In the village of Serang, in the hilly, rural Purbalingga region on the edge of Mount Slamet, one man and his horse are the essential links between separate communities.
They are Pak Ridwan Sururi and Luna.
Together, they operate a mobile library… Kudapustaka.
In January, Pak Sururi began travelling between villages with books stored in boxes stacked on Luna’s back.
They visit schools three times a week, and sometimes he brings along his daughter, Indriani Fatmawati.
The villagers and children don’t have to pay to borrow books and Pak Sururi has not looked to make money from the scheme, saying,
“I love horses, and I want this hobby to bring benefit to people.”
The idea for Kudapustaka came from Nirwan Arsuka, a fellow horse enthusiast and friend of Mr Sururi’s. “He asked me: Can we help society through our hobby? I said I was interested, but I didn’t know how.”
“Then, he had this idea to create a mobile library using horses. I liked the idea, but sadly I didn’t have any books. So, he sent me boxes of books.”

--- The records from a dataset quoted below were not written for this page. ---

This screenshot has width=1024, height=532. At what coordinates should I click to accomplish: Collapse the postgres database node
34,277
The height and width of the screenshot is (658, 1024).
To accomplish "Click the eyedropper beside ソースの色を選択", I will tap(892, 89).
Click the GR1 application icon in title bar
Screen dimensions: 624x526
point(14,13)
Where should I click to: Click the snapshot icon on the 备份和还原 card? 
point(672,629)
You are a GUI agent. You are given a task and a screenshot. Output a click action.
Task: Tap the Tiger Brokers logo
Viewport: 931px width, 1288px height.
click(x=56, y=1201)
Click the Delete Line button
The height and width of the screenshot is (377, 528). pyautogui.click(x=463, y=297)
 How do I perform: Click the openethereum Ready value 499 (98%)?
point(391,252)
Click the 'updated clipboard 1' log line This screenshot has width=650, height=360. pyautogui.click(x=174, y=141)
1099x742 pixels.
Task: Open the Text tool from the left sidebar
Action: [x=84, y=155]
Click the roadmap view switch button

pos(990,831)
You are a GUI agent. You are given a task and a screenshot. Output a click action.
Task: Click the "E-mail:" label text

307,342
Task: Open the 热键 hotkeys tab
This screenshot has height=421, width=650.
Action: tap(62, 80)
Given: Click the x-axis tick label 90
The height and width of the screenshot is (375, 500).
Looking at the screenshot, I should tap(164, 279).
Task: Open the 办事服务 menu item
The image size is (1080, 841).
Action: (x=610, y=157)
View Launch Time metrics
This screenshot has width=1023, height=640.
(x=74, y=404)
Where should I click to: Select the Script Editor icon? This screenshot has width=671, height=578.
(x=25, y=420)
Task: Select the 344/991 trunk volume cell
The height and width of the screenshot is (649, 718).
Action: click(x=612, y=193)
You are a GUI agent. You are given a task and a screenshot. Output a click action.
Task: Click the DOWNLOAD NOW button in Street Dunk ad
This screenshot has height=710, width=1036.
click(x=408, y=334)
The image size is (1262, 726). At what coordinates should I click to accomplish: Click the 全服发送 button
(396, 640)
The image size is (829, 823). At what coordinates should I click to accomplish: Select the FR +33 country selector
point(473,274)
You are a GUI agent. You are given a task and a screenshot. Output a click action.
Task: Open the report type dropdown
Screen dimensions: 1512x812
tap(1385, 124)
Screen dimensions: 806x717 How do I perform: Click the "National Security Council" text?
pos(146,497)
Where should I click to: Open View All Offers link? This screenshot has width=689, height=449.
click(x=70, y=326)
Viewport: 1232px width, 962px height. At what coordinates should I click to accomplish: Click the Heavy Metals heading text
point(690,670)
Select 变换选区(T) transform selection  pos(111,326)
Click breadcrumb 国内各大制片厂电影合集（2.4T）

Indonesia has made great strides in reducing adult illiteracy. From 15.4m unable to read in 2004, that number has fallen to below 6.7m. However, there are still almost 1 million illiterate adults in central Java alone.
It is this region, Ridwan and Luna’s home, that they wish to help.
Since he looks after horses for a living, Ridwan doesn’t own any of his own animals. Did he ask permission to borrow Luna?
“I haven’t (he says, laughing)… The owner lives far away from this village and hasn’t visited the horses for a long time. I am a bit sad about that.”
“It was a wild horse, but I tamed it. Luna has never kicked or bitten anybody, and is very friendly when surrounded by children.”
Like any library, it could always add more books to the collection, and Pak Sururi wishes more people would donate books to the scheme.
“Children here love comics and story books”
“Adults, on the other hand, need inspirational and how-to books, like how to farm, that kind of thing.”
Mr Sururi dreams of one day owning his own Kudapustaka horse – and a real library too.
“I hope I can have a small library in front of my house,” he says. “But I know it is only a dream.”